Why don't let the homeless people sleep on the bus? They are empty 99% of the time.

LogicMan 7 years ago

I think I was possibly driving behind this bus -- Iowa, then it turned east on 23rd. Really cloudy/stinky exhaust, at street level, as compared to the existing buses that I think exhaust upward.

LJW: post a picture of the bus? Thanks.

jafs 7 years ago

Real improvements to the bus system would include changing the system to a "grid" system, shortening wait times for transfers, and thus allow more citizens to use it without spending ridiculous amounts of time waiting for buses.

Without these, it will still be underutilized and not provide as much of an environmental plus as it would otherwise. Buses get around 3-6 mpg, so you have to remove a number of cars from the road just to break even (3 if the routes are equally efficient, 6 the way the routes are structured now).

And, although I love the idea of carpooling, it is not practical for many people. It is hard to find a group who have the same idea of responsibility/being on time, for example, and thus you have conflicts.

I find by simply being thoughtful about trips around town, we can use much less gas than most.

gccs14r 7 years ago

"Fuel is subsidized? Maybe on your planet. Here on earth we tax the bejeezis out of it."

Not really. If we taxed it enough to pay for its acquisition (gotta include the DoD budget in the cost of a barrel of oil) and to pay for the roads, it'd be in excess of $12 per gallon.

justforfun 7 years ago

I can't wait to ride the new bus!! NOT

supernik 7 years ago

I agree with jafs, if the bus system was more convenient and user friendly more people would use the bus, with two young children, transferring around from bus to bus, waiting on busy streets for the buses for 20 or more minutes is just not feasible.

mr_right_wing 7 years ago

Fancy big empty bus! Yaa hoo!

Just think how helpful this money could have been used on Lawrence Public Schools instead of this obscene waste. At least we know we don't have empty schools!! (vs. empty buses.)

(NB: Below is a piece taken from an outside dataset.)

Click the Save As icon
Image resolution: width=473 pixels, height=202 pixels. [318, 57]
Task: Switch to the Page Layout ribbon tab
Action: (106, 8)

Christine Anderson 7 years ago

Lazy recreational riders my fat behind!! There are many of us who ride the buses because that is the only transportation option available. Many of us make cholces about how to use what we do have. For ex., choosing to make sure our rent is paid, our kids have clothes and food, and keeping the utilities on, instead of saying to ourselves, "Well, I'm gonna get a car just because I want one", and pouring money into it. Some of you are just plain turds!

SettingTheRecordStraight 7 years ago

Excuse me, my SUV is warming up outside. Gotta go.

EXks 7 years ago

........Regressive Evolution, Geriatric whiners in need of end of life counseling and Glen Beck tin foil hat syndrome......

bendover61 7 years ago

Couldn't they have bought a bigger bus? Perhaps one with a hinge or maybe a double decker, that would have attracted tourists. It does in London.

mr_right_wing 7 years ago

For the Lawrence Transit System one mini-cooper would suffice. (...and it would only be used occasionally.)

LogicMan 7 years ago

"I think I was possibly driving behind this bus — Iowa, then it turned east on 23rd. Really cloudy/stinky exhaust, at street level, as compared to the existing buses that I think exhaust upward.

LJW: post a picture of the bus? Thanks."

LJW: Thanks for the pic on the main page.

Yes -- that was it. Very stinky, and a fogging white exhaust cloud at street level, out the back left side. Will definitely generate complaints, and concerns about nonstandard emissions/health concerns.

Sean Livingstone 7 years ago

Hey, before you ever criticize how this stimulus money is spend, as where is this bus made?

LogicMan 7 years ago

"...Lawrence. If you don't like it then please leave."

Most might! Talent/brawn drain is one of our problems. Any recent LHS/FSHS grad stats out there?

shepdog 7 years ago

If I can't drive around in my big empty SUV why do they have to drive around in big empty buses. I'm fine with getting a smaller effiecient car but why can't they get smaller energy efficient buses???